▸ **Exercise prompt**:
Search the material for the string "Green", then return every line where it is found.

════

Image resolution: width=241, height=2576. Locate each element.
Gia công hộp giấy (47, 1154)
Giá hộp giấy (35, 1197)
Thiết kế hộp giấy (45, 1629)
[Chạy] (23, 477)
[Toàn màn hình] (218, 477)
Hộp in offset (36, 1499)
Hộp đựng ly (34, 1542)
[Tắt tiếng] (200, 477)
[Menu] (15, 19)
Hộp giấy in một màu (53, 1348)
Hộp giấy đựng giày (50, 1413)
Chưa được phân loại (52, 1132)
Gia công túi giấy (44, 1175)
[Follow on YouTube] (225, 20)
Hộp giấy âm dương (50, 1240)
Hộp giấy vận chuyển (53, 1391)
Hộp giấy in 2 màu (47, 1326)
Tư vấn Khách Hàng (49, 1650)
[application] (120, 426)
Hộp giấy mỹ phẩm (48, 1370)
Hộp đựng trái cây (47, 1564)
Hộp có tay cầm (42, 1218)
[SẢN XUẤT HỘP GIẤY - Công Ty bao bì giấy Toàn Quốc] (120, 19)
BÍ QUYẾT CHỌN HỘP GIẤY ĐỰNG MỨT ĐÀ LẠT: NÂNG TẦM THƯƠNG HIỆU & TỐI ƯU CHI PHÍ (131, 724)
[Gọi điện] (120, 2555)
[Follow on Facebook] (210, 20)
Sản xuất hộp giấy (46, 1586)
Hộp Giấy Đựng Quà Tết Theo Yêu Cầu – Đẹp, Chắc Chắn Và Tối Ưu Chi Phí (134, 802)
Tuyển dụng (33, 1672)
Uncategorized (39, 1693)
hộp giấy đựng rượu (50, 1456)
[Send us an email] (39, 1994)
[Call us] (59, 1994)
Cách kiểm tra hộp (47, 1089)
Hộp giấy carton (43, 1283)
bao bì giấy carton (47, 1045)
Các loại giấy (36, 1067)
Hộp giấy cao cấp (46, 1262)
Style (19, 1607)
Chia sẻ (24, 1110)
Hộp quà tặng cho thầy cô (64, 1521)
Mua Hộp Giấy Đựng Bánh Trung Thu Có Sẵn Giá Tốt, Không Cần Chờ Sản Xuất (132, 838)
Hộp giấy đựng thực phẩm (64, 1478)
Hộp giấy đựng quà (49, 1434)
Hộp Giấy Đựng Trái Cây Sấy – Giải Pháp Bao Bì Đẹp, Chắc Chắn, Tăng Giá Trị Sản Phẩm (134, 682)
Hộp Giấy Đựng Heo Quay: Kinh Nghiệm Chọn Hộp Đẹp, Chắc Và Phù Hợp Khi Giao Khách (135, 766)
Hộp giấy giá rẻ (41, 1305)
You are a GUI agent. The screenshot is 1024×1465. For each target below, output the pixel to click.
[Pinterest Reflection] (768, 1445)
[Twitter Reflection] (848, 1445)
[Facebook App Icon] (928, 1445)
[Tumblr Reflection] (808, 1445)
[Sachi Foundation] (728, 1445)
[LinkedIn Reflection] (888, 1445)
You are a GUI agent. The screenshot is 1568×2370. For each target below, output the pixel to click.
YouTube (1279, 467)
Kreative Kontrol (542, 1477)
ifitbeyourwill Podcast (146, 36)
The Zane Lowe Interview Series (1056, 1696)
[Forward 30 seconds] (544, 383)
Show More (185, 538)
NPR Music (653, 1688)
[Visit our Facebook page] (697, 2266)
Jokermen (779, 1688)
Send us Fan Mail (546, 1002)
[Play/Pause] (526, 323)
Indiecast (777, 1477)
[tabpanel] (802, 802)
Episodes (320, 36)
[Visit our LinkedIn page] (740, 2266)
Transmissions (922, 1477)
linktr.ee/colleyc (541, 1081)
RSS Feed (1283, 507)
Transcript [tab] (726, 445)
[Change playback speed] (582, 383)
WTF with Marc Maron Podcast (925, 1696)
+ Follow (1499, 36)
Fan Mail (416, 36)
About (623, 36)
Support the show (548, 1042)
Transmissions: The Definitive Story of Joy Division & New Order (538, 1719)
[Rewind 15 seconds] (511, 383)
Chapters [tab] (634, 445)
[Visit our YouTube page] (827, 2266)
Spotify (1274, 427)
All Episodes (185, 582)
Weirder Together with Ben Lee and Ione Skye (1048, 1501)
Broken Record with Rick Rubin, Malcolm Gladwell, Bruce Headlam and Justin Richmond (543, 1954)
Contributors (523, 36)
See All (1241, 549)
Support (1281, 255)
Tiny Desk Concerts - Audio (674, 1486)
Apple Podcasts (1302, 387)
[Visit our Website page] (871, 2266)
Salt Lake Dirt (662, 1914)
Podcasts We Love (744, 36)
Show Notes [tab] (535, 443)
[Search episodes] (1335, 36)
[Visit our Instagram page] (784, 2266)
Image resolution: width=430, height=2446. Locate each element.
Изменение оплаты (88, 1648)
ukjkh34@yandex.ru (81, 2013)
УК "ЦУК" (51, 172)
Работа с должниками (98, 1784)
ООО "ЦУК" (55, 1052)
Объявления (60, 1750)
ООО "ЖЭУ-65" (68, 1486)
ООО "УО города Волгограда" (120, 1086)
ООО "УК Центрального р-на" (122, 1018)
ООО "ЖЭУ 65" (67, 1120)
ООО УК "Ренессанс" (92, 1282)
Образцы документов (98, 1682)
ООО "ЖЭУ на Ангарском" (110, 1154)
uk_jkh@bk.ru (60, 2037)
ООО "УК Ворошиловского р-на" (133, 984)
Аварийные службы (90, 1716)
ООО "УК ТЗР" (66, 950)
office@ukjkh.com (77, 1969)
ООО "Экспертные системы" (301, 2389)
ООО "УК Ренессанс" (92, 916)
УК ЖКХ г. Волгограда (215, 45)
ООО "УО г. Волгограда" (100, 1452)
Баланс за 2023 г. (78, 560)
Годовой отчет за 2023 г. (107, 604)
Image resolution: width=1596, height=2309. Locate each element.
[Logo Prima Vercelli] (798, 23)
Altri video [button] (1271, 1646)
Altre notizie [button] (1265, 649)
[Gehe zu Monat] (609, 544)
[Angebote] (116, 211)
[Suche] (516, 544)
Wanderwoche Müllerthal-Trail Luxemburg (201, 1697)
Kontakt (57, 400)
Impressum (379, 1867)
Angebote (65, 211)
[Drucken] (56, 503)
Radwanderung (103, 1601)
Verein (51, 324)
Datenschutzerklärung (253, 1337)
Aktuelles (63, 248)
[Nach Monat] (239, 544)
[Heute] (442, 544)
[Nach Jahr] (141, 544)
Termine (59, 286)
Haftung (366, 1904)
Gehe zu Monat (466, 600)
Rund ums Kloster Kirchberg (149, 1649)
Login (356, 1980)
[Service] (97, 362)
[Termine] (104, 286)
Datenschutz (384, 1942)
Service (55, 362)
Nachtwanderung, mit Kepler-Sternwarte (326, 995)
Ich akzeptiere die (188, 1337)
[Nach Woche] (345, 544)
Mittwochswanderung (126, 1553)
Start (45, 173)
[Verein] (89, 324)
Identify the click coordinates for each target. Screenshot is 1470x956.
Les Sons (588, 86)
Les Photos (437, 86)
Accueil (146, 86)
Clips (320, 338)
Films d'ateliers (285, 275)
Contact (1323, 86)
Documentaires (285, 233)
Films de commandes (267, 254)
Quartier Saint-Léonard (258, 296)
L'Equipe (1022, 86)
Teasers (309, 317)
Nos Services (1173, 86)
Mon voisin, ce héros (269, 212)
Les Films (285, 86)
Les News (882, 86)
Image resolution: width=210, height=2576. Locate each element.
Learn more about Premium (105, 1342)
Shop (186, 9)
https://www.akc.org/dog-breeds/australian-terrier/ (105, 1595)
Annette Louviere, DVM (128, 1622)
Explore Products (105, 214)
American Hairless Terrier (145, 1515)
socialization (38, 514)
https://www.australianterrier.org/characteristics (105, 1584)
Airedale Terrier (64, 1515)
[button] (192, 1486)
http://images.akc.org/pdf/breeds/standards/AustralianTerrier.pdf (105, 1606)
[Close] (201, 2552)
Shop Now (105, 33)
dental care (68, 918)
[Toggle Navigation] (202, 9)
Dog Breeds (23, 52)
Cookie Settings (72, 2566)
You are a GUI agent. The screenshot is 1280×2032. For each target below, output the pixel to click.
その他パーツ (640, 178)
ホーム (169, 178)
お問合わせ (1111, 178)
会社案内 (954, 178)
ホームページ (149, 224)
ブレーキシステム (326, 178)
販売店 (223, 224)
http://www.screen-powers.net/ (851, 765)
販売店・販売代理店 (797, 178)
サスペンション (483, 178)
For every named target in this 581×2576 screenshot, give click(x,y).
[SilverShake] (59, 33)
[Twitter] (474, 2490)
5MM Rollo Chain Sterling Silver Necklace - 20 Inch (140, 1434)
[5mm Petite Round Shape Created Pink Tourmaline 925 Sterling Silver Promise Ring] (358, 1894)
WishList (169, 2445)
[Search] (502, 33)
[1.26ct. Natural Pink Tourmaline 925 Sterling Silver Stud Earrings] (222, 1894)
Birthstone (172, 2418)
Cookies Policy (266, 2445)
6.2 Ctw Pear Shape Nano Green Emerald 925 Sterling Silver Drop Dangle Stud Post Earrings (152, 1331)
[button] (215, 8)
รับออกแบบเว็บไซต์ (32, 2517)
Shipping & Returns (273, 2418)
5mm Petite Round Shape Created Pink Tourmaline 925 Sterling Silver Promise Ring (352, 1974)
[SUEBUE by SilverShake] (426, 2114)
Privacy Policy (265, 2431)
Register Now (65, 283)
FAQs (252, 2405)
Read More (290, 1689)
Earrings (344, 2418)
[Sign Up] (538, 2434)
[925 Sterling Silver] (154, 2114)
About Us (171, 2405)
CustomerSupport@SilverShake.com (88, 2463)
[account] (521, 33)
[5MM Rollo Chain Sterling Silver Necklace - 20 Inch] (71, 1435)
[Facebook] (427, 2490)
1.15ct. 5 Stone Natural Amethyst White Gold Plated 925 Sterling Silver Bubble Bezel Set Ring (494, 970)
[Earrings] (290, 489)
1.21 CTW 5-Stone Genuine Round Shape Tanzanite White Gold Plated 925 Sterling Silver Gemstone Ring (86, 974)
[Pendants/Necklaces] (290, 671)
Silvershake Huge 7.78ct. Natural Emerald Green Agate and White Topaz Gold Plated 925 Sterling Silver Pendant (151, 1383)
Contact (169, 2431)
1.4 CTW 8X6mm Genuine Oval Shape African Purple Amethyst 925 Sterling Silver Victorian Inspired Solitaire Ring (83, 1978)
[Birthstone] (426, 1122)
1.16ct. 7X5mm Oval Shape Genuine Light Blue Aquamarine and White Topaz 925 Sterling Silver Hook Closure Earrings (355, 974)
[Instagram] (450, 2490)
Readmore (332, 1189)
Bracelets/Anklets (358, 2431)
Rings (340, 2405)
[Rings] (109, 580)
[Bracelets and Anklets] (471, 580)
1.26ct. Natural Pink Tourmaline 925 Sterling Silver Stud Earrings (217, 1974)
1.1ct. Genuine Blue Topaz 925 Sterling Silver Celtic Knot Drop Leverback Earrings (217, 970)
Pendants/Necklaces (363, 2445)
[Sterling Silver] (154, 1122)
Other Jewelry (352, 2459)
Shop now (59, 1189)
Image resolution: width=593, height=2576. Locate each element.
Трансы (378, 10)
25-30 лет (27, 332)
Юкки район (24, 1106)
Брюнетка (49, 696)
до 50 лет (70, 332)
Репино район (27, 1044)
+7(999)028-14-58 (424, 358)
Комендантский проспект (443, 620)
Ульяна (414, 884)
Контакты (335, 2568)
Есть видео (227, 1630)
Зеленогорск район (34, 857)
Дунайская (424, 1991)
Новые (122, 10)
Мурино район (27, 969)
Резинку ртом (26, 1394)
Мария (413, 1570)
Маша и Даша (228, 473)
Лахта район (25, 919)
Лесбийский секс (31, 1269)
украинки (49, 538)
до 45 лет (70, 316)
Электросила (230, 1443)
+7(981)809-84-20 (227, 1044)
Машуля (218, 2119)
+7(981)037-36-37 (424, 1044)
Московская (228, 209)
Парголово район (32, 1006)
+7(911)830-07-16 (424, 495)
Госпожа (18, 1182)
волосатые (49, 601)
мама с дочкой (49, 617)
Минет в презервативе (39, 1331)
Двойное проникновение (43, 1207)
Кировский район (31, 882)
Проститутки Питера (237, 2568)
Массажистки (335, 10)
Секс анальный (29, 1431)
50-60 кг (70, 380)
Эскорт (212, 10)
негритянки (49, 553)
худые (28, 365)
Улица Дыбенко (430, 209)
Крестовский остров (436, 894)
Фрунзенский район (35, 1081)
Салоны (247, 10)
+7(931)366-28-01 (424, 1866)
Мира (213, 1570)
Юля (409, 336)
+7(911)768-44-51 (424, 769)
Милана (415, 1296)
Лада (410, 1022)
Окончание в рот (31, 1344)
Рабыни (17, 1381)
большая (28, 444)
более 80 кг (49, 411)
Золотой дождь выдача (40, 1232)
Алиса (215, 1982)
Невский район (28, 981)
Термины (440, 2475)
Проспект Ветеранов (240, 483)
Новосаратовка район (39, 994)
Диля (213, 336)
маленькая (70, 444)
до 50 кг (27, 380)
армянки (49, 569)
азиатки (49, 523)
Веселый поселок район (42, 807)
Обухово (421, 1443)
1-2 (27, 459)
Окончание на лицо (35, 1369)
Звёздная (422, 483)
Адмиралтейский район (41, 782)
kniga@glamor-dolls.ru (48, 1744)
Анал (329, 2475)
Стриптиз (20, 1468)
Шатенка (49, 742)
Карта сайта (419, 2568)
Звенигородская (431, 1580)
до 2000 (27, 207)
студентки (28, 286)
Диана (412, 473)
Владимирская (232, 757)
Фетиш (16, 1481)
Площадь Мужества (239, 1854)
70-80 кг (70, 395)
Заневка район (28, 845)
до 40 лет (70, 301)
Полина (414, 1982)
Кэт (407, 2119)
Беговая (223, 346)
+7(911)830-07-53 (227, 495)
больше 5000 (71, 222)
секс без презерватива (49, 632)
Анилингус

════

▸ **Response to the exercise**:
6.2 Ctw Pear Shape Nano Green Emerald 925 Sterling Silver Drop Dangle Stud Post Earrings (152, 1331)
Silvershake Huge 7.78ct. Natural Emerald Green Agate and White Topaz Gold Plated 925 Sterling Silver Pendant (151, 1383)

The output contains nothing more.